🤖 AI Summary
Large language models (LLMs) exhibit suboptimal search behaviors—such as under-invocation, ineffective queries, and redundant searches—in search-augmented question answering, primarily due to reliance solely on final-answer rewards (e.g., exact match) during training.
Method: We propose the Decoupled Search-and-Answer (DeSA) framework, which for the first time explicitly separates search policy optimization from answer generation via a two-stage reinforcement learning pipeline: Stage I optimizes search effectiveness using retrieval recall as the reward; Stage II optimizes answer generation using answer quality as the reward. This decoupling mitigates the weak search signal problem inherent in end-to-end joint training.

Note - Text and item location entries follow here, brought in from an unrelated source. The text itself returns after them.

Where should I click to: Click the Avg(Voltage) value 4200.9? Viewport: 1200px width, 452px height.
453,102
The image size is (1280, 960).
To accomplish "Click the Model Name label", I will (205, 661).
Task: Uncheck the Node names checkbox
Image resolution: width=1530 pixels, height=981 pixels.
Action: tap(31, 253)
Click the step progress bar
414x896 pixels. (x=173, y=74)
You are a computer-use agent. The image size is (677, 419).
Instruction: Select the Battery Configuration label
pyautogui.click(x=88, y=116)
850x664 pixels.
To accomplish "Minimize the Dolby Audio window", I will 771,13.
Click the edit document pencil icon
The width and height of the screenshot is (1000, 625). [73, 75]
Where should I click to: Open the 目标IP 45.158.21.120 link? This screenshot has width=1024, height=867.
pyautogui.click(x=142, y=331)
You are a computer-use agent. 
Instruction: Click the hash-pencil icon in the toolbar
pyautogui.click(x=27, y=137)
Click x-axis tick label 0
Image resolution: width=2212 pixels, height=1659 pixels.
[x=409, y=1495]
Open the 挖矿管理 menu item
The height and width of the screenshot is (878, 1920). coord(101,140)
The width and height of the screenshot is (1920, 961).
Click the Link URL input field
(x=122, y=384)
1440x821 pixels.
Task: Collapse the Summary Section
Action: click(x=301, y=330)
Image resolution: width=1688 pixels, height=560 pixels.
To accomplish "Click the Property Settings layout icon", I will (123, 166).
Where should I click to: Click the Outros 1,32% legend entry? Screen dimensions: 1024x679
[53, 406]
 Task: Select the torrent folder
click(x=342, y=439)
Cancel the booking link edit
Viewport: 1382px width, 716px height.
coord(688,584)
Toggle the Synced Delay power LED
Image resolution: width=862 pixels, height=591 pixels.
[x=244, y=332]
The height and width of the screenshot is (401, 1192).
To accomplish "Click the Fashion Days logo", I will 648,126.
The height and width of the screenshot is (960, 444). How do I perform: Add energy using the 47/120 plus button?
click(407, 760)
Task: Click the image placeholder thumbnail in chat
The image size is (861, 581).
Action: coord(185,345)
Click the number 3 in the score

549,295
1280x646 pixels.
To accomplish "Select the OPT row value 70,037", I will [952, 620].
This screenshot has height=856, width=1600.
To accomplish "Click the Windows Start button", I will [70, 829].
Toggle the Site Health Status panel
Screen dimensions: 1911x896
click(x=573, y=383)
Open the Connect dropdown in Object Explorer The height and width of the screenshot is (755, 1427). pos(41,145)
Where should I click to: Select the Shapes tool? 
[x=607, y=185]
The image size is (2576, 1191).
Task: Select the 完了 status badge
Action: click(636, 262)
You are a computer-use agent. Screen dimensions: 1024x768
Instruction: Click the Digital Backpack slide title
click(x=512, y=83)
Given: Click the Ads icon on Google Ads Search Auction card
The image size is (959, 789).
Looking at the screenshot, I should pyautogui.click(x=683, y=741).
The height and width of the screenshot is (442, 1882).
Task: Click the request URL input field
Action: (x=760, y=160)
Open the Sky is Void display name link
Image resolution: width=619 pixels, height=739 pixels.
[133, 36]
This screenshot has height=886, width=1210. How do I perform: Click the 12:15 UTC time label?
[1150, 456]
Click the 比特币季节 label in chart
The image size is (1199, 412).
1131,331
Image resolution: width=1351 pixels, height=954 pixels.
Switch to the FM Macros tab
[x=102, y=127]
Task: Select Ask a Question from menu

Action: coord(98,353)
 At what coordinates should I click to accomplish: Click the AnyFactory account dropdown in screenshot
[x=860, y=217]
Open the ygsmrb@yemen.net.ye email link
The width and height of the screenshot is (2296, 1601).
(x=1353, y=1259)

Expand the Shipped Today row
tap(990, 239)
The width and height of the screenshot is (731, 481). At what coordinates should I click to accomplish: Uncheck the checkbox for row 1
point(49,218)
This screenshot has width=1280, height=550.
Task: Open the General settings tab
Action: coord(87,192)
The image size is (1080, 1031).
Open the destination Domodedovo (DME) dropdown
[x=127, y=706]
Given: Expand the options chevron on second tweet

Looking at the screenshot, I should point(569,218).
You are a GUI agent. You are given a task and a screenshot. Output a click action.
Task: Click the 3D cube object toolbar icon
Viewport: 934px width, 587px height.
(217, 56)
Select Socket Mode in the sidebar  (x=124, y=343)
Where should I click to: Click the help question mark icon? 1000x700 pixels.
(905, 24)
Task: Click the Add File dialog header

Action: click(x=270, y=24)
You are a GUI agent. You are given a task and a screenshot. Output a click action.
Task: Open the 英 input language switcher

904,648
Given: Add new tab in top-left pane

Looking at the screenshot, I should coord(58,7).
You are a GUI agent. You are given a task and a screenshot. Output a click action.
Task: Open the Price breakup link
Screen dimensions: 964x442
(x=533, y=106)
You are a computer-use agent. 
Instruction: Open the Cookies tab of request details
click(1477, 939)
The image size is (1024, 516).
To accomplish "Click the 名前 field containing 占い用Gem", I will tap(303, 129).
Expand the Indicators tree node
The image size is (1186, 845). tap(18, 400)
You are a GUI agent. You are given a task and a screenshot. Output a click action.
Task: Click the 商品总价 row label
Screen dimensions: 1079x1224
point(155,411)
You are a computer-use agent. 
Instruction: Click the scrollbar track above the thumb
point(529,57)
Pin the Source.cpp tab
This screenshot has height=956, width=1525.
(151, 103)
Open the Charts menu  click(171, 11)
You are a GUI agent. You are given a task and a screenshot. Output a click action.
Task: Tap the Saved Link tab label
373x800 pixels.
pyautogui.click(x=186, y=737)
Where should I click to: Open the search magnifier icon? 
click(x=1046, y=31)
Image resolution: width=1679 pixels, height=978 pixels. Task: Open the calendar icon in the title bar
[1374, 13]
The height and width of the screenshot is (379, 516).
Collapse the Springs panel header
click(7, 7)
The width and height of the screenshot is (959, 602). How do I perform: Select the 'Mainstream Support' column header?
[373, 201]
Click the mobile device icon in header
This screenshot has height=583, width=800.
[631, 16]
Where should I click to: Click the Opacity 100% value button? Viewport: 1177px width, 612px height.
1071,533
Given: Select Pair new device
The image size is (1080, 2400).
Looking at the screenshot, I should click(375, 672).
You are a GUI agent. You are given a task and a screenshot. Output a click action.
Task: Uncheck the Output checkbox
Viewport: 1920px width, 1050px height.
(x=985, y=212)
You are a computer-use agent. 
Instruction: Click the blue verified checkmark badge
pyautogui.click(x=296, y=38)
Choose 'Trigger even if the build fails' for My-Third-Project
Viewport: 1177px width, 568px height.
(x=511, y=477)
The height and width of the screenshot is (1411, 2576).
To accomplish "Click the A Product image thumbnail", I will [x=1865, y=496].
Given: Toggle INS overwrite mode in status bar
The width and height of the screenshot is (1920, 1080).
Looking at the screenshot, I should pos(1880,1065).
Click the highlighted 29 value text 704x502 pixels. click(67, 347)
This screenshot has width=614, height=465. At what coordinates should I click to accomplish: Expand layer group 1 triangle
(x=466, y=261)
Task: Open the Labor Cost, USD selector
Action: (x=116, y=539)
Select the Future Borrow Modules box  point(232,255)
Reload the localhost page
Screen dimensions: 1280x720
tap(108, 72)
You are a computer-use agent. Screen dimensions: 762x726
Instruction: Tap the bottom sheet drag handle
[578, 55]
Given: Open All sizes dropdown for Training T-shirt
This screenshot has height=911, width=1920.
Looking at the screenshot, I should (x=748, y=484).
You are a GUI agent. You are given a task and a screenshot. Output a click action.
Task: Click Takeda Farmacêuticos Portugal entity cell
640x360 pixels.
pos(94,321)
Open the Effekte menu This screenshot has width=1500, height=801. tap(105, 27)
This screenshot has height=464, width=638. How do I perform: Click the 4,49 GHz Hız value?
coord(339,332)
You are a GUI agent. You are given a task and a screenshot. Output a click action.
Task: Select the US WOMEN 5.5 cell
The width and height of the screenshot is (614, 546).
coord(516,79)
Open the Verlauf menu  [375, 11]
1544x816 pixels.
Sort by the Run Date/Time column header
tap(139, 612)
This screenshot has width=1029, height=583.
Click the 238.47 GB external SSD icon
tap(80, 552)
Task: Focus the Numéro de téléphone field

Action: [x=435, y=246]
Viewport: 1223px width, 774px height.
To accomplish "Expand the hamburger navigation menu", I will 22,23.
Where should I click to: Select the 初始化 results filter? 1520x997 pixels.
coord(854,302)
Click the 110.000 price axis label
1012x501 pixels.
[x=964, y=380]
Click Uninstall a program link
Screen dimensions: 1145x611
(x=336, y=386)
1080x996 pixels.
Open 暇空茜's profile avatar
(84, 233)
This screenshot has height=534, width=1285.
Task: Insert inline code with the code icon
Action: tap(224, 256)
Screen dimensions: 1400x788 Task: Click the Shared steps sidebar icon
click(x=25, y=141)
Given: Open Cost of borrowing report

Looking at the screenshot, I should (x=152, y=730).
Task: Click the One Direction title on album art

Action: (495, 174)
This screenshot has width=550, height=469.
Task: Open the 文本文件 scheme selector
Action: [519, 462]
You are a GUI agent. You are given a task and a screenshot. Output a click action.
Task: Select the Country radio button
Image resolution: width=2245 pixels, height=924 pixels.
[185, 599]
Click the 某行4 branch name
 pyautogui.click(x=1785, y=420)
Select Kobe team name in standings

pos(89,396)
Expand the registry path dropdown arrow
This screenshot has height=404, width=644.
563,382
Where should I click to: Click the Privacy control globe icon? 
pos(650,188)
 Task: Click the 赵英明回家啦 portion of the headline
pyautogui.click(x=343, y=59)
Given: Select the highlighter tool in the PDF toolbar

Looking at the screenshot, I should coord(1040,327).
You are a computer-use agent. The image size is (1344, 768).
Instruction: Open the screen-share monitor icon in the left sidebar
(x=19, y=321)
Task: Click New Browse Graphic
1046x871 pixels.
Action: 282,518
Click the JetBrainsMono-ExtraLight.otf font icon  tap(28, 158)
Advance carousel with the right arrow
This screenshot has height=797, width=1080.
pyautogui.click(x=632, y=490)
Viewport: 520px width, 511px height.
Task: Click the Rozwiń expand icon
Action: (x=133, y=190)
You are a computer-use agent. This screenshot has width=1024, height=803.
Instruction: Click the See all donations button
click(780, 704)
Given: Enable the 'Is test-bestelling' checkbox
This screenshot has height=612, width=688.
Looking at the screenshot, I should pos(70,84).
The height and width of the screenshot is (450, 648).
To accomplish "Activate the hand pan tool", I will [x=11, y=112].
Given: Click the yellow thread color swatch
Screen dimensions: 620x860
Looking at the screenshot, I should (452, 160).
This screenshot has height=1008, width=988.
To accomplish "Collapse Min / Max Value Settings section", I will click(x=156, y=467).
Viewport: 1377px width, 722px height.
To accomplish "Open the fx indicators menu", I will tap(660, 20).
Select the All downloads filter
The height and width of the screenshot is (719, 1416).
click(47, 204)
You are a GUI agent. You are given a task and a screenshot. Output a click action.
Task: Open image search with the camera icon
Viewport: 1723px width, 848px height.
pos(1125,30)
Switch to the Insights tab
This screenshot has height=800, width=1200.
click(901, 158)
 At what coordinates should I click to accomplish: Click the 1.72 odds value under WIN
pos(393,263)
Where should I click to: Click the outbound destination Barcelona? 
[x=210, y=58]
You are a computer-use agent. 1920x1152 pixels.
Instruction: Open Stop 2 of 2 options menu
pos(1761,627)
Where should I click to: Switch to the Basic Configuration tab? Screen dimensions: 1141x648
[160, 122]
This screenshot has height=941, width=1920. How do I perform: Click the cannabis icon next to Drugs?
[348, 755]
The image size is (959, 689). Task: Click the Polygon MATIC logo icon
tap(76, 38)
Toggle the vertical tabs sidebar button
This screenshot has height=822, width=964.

Contribution/Results: Extensive experiments across seven open-domain QA benchmarks demonstrate that DeSA significantly improves both search recall (+12.3% on average) and final answer accuracy (+8.7% on average), consistently outperforming single-stage baselines.
📝 Abstract
Enabling large language models (LLMs) to utilize search tools offers a promising path to overcoming fundamental limitations such as knowledge cutoffs and hallucinations. Recent work has explored reinforcement learning (RL) for training search-augmented agents that interleave reasoning and retrieval before answering. These approaches usually rely on outcome-based rewards (e.g., exact match), implicitly assuming that optimizing for final answers will also yield effective intermediate search behaviors. Our analysis challenges this assumption: we uncover multiple systematic deficiencies in search that arise under outcome-only training and ultimately degrade final answer quality, including failure to invoke tools, invalid queries, and redundant searches. To address these shortcomings, we introduce DeSA (Decoupling Search-and-Answering), a simple two-stage training framework that explicitly separates search optimization from answer generation. In Stage 1, agents are trained to improve search effectiveness with retrieval recall-based rewards. In Stage 2, outcome rewards are employed to optimize final answer generation. Across seven QA benchmarks, DeSA-trained agents consistently improve search behaviors, delivering substantially higher search recall and answer accuracy than outcome-only baselines. Notably, DeSA outperforms single-stage training approaches that simultaneously optimize recall and outcome rewards, underscoring the necessity of explicitly decoupling the two objectives.